WHAT YOU SHOULD DO
Give the entries again exactly as they appear, but without the images.
======
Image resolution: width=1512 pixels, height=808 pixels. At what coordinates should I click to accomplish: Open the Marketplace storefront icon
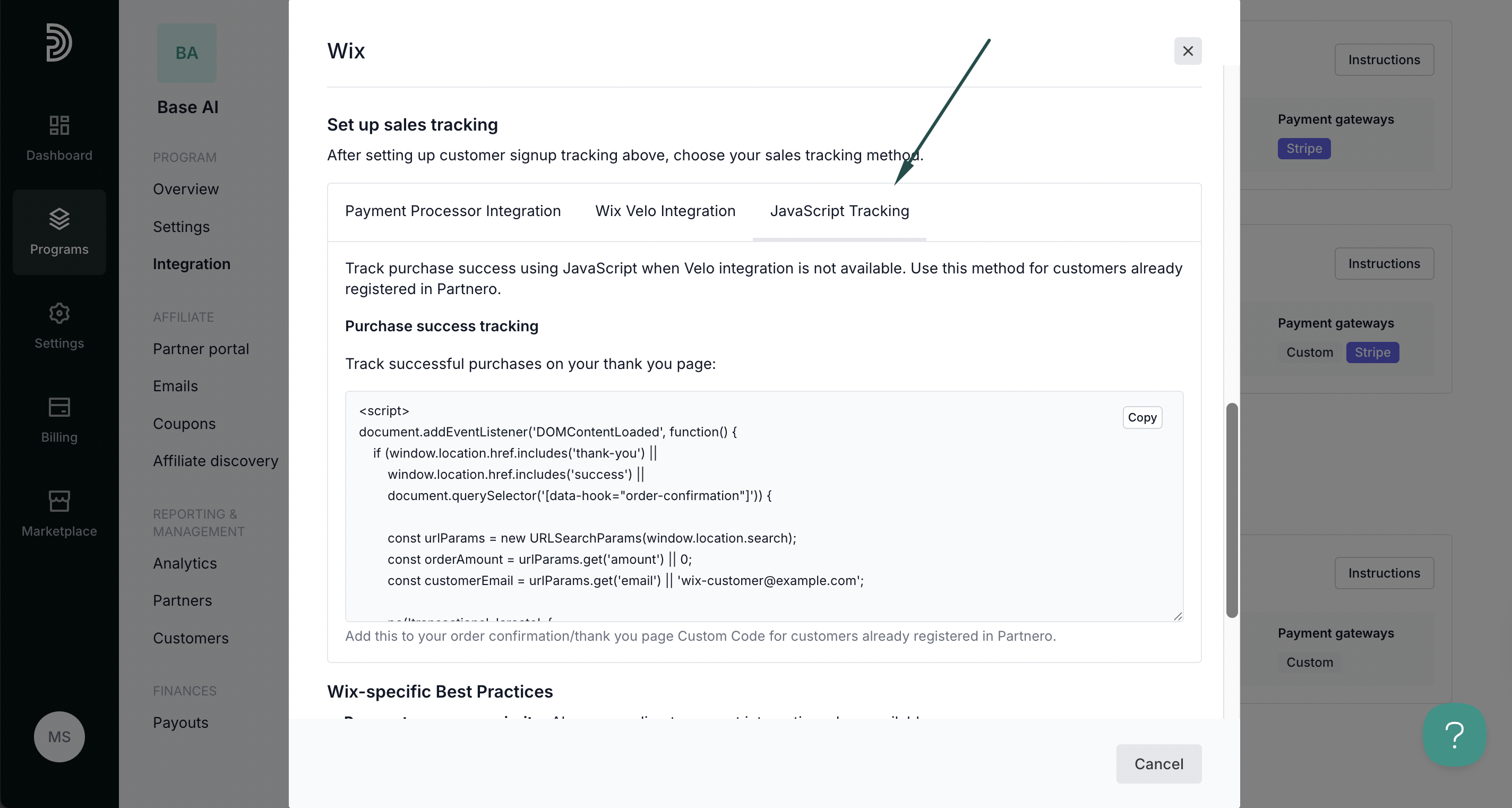click(x=59, y=501)
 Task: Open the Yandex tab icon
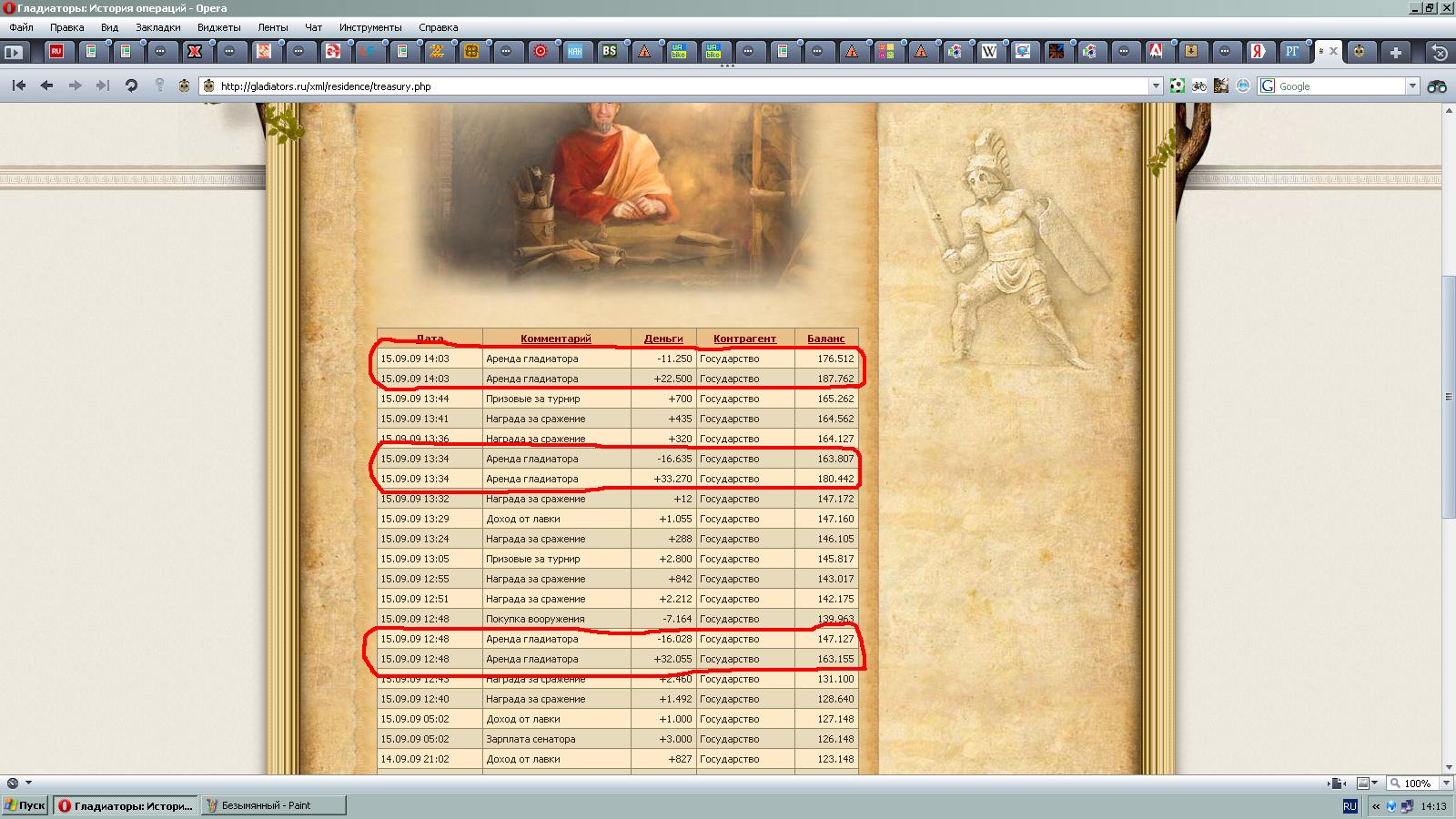coord(1258,52)
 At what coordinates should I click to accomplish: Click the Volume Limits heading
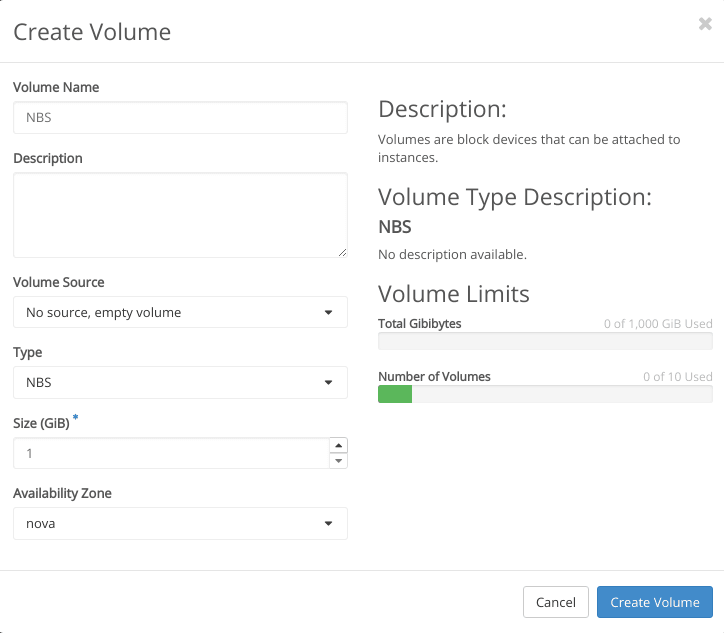pos(453,294)
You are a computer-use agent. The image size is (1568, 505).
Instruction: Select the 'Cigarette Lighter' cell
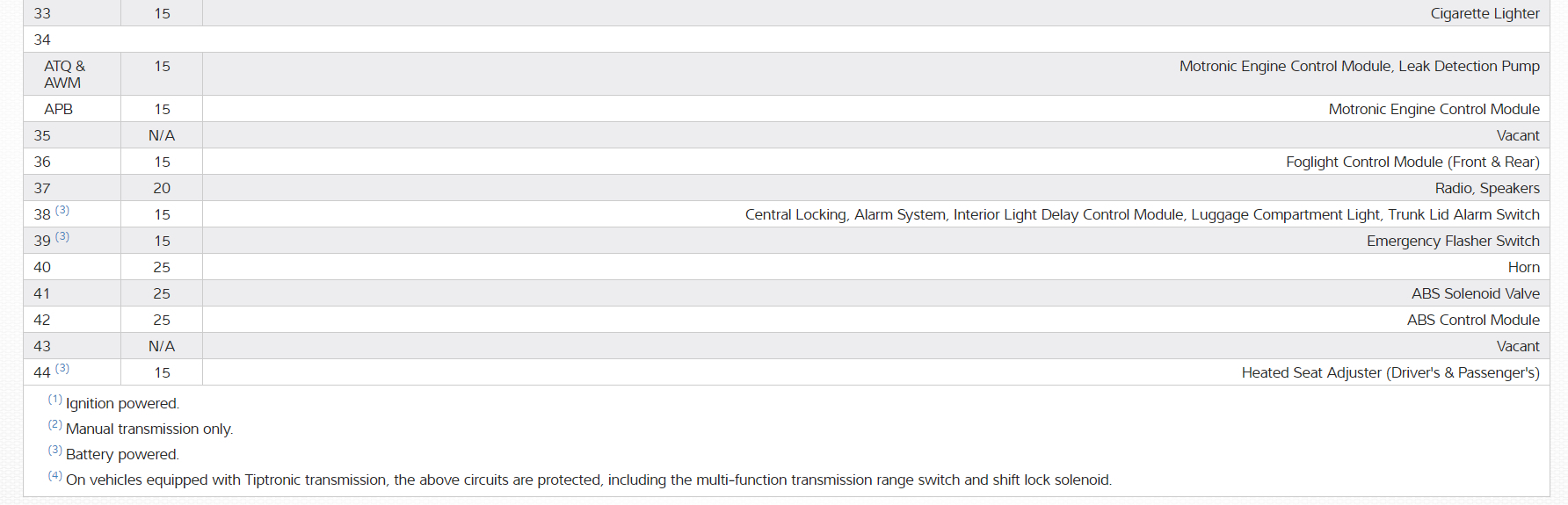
======
TASK RESPONSE
Image resolution: width=1512 pixels, height=808 pixels. At what coordinates should I click to accomplish: Open the Marketplace storefront icon
click(x=59, y=501)
 Task: Open the Yandex tab icon
coord(1258,52)
 At what coordinates should I click to accomplish: Click the Volume Limits heading
pos(453,294)
You are a computer-use agent. The image size is (1568, 505).
Instruction: Select the 'Cigarette Lighter' cell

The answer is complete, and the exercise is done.